This is a placeholder thread for reporting issues when upgrading using the LuCI Attended Sysupgrade app. The app itself will point to this thread as the place to report issues (it currently says you should report issues on the ASU github, where they go unnoticed).
I am having an issue with what I think is a stale build, and I can't get the expected ASU customized image.
When the ASU server was broken yesterday, one of my systems was at position 80 in the queue, but I had closed the window and came back to it later today. Now, when I click on the request build button, it doesn't show the build process. Rather, after a few seconds, it jumps to the "Successfully created firmware image" modal. But, the download link doesn't work (page not found) -- I'm guessing that the file was already purged from the ASU server. But, I don't seem to be able to get it to actually build a new image. I restarted the device, but that didn't change the situation.

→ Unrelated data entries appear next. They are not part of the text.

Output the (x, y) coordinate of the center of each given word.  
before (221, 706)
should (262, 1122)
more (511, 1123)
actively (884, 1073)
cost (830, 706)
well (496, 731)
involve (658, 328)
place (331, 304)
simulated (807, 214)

Any ideas how I can force it to actually build via ASU? Would you like me to share the link?
Same issue here as @psherman. Requested an image on April 20th, which was about 2500 in the queue. After a few hours I closed the window, and now when I go back and request again it immediately says the image has been built but the image download page cannot be found (I assume it was purged). Similarly, I can't force it to build a fresh image via ASU. Any ideas on how to work around this?
I've just searched for firmware updgrade but the Sha 256 reported doesn't match what's shown at the official firmware selector
The attended sysupgrade output:
Oh... is this because the attended sysupgrade includes layered packages?

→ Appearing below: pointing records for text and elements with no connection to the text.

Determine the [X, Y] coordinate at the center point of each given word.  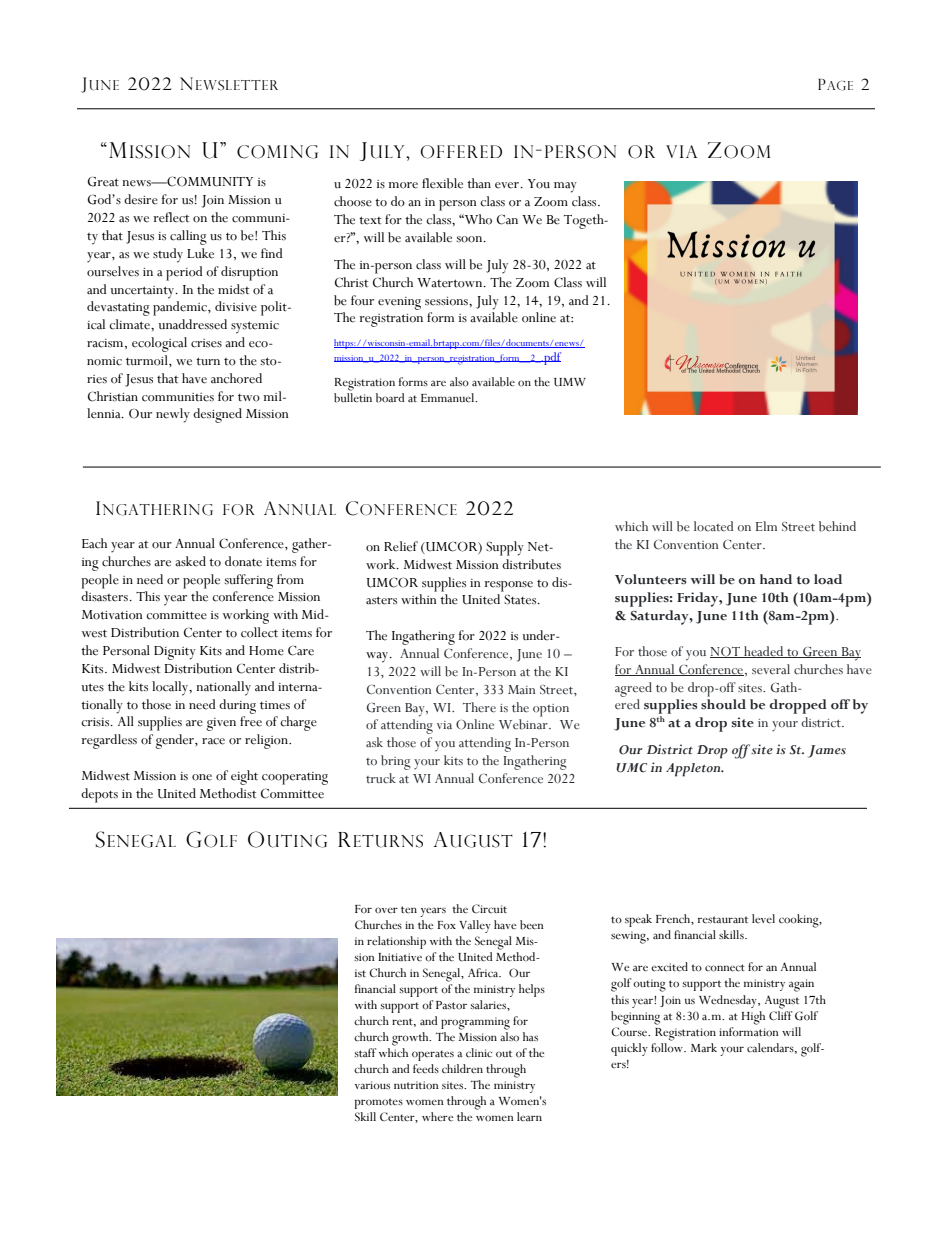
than [479, 183]
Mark [704, 1047]
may [565, 187]
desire [141, 199]
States [521, 599]
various [372, 1085]
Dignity [175, 653]
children [462, 1069]
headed [764, 652]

Oh 2... I also see there's an update for attended sysupgrade I hadn't installed yet but even after updates and reboot, sysupgrade is still defaulting to the firmware with a different hash.
OK, I manged to force the creation of a new firmware image using ASU by simply adding a new package to my existing Openwrt instance (something basic like some extra statistics using collectd. That forces a new build.
For me, it turns out to be no help because my BPI R3 needs a fresh install as I'd previously changed NAND flash layout (otherwise Openwrt wouldn't take advantage of the extra storage in an R3). But for others, hopefully this is an easy workaround.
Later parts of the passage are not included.